**Brief:** Please write out exactly the lines of the data below from the line holding "Click the JSE" through the line holding "Given: Create a new tab with the plus button", and leave out the rest.

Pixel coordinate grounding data

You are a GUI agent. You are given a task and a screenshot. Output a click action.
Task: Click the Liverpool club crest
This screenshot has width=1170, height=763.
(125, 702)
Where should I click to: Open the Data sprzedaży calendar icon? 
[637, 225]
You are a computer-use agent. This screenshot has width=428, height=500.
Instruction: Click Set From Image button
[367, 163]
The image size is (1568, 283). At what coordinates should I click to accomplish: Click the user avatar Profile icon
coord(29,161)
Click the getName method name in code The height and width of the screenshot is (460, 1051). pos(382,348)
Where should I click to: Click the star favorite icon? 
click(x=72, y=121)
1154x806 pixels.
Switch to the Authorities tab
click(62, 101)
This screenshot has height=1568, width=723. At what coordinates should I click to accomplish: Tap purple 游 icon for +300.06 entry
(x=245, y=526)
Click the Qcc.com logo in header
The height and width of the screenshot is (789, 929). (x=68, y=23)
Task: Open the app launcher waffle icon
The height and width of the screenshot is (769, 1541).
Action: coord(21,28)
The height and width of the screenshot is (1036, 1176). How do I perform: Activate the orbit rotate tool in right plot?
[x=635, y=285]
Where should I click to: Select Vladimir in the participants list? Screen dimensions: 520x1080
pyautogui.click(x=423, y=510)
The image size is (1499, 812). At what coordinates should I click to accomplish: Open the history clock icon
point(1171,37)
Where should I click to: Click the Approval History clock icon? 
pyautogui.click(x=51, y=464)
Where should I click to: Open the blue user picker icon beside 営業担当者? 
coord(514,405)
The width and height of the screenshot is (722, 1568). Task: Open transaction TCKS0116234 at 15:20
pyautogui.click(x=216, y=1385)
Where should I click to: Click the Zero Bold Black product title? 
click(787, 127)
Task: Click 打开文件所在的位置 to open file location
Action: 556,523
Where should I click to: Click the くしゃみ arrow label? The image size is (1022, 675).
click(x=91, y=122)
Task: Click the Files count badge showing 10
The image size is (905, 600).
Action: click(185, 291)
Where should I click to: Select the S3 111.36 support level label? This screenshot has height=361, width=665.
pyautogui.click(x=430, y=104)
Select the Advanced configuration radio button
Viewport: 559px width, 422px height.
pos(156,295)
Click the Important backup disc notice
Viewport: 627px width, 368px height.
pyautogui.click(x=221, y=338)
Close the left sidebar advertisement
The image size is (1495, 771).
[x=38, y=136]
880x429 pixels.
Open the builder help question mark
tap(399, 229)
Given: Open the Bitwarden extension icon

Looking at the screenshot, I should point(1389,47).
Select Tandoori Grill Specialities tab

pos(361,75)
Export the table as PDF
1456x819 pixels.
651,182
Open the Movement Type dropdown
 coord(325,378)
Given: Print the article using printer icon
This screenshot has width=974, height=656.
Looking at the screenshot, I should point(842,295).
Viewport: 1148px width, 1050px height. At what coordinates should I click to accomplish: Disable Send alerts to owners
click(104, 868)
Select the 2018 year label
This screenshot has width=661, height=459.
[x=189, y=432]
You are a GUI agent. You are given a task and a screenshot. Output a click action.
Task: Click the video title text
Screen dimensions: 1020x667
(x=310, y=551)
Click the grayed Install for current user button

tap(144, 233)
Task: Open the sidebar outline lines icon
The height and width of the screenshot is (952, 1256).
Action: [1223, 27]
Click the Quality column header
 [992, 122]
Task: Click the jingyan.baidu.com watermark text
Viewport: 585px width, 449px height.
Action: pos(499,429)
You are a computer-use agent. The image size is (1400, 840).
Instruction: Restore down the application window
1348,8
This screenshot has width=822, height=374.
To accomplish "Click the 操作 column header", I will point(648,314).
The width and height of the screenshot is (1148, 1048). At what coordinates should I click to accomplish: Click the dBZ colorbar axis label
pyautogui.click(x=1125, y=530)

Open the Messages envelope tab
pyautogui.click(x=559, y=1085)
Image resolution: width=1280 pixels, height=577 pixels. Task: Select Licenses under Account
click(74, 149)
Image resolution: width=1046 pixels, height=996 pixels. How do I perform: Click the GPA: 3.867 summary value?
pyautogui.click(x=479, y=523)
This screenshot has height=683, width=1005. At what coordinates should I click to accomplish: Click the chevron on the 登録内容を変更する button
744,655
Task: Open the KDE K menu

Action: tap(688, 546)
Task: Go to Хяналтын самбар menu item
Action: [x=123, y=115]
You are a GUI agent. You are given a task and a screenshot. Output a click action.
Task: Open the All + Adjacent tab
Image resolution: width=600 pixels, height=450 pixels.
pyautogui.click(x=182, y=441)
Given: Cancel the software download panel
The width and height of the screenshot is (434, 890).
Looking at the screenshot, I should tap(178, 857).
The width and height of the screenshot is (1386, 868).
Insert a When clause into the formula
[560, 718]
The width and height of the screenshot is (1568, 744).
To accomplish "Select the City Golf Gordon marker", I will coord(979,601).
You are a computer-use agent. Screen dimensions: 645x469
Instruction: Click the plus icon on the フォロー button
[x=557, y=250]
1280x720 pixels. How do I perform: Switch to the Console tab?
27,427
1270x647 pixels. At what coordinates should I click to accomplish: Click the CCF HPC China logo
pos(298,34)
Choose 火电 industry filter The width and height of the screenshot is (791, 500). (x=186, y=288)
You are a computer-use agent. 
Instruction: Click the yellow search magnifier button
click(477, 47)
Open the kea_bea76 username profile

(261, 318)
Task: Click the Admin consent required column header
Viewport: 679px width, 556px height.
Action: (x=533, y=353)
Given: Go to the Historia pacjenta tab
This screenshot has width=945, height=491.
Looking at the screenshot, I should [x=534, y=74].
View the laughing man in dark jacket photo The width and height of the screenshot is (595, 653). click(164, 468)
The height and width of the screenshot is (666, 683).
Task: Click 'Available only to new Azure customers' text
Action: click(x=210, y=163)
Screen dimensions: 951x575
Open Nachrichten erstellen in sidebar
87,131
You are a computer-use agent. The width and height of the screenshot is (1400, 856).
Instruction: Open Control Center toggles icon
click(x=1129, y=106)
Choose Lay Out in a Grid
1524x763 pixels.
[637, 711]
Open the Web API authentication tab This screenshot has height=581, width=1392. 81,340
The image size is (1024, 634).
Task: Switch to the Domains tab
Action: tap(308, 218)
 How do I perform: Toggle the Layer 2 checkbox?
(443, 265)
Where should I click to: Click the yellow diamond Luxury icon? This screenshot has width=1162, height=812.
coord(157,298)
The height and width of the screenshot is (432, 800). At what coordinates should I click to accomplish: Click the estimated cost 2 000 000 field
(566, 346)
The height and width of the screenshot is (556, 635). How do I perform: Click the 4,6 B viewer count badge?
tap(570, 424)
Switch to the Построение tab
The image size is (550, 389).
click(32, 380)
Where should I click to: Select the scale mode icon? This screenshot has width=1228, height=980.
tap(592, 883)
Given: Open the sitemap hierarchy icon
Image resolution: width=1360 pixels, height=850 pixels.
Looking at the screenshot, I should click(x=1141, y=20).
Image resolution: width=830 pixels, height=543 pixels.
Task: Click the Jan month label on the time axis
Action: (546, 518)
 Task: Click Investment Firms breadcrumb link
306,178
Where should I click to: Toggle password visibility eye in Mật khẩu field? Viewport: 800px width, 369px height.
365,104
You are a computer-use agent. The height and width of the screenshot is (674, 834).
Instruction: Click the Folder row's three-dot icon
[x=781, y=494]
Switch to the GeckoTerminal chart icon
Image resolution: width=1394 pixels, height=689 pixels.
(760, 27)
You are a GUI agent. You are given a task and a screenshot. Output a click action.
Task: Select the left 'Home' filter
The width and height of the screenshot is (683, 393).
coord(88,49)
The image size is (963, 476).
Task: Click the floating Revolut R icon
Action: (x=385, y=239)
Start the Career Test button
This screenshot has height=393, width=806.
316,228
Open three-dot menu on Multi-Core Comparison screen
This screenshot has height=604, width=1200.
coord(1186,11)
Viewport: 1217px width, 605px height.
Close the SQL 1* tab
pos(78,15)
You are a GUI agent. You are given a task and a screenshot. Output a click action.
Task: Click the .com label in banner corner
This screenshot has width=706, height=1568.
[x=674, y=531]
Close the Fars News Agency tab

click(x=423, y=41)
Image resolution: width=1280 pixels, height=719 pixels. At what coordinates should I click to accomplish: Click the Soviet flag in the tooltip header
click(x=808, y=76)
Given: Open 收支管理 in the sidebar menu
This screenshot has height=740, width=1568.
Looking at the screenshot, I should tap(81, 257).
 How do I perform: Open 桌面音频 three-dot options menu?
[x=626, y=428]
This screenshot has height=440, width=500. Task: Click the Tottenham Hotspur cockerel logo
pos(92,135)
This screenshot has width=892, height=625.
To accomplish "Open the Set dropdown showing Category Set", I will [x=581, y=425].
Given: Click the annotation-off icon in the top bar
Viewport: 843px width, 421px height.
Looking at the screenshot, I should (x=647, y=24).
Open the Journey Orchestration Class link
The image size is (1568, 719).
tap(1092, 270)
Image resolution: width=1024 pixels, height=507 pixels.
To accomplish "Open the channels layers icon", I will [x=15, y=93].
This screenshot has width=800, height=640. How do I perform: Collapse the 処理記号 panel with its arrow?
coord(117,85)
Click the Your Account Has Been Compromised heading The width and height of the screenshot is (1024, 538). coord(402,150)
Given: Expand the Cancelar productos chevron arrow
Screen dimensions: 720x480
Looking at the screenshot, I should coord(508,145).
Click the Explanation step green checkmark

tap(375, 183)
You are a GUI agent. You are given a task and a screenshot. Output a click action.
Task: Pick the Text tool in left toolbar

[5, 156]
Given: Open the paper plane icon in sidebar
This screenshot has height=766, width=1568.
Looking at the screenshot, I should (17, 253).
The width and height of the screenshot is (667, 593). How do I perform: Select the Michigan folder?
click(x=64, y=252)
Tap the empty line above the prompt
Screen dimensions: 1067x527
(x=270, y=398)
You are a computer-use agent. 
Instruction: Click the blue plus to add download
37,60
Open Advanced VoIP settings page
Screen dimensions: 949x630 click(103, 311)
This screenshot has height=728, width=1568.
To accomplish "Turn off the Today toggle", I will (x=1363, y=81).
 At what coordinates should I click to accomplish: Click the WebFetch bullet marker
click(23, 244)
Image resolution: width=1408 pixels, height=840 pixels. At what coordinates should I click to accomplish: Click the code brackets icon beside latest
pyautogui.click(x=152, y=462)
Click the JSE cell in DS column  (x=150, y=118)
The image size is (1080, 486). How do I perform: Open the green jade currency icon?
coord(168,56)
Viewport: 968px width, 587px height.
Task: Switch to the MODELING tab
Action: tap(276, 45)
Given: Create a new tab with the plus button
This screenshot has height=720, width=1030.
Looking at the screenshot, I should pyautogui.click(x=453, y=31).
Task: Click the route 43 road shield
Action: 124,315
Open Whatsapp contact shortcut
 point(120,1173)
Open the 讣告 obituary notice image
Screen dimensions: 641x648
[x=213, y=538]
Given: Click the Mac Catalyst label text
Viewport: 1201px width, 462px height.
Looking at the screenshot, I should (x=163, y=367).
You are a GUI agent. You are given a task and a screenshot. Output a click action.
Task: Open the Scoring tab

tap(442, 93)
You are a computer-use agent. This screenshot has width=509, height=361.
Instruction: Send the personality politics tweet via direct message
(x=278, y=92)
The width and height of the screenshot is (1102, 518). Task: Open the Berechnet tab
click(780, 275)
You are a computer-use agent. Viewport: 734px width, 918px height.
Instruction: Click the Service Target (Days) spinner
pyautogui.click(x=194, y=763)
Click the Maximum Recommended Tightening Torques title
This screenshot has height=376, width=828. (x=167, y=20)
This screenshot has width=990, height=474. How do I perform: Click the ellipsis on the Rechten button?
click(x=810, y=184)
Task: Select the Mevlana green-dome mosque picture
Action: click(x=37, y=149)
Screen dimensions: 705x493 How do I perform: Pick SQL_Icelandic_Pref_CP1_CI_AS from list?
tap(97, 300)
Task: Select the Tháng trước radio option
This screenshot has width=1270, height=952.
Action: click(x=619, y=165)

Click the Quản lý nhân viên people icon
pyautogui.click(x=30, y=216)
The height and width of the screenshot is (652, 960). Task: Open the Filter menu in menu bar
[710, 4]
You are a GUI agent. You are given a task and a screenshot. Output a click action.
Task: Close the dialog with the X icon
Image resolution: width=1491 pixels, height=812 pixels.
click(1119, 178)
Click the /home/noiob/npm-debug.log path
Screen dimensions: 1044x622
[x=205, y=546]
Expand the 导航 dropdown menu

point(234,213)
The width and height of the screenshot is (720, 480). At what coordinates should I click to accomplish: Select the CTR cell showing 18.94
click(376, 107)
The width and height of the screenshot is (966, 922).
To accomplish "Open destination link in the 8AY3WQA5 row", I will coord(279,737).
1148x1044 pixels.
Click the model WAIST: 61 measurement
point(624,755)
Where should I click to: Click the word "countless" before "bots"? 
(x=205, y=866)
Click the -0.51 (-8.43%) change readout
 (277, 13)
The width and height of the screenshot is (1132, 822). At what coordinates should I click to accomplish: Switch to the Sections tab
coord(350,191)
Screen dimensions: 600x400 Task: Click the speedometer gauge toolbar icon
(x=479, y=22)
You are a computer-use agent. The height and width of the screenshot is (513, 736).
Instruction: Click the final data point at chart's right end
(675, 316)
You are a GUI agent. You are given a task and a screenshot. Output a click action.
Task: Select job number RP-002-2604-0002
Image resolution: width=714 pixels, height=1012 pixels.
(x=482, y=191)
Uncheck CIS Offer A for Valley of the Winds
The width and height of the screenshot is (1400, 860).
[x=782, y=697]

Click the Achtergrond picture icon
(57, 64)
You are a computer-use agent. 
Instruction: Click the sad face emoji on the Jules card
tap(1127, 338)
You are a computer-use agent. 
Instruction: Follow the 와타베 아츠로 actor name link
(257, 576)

**Answer for the task:**
Click the JSE cell in DS column  (x=150, y=118)
The image size is (1080, 486). How do I perform: Open the green jade currency icon?
coord(168,56)
Viewport: 968px width, 587px height.
Task: Switch to the MODELING tab
Action: tap(276, 45)
Given: Create a new tab with the plus button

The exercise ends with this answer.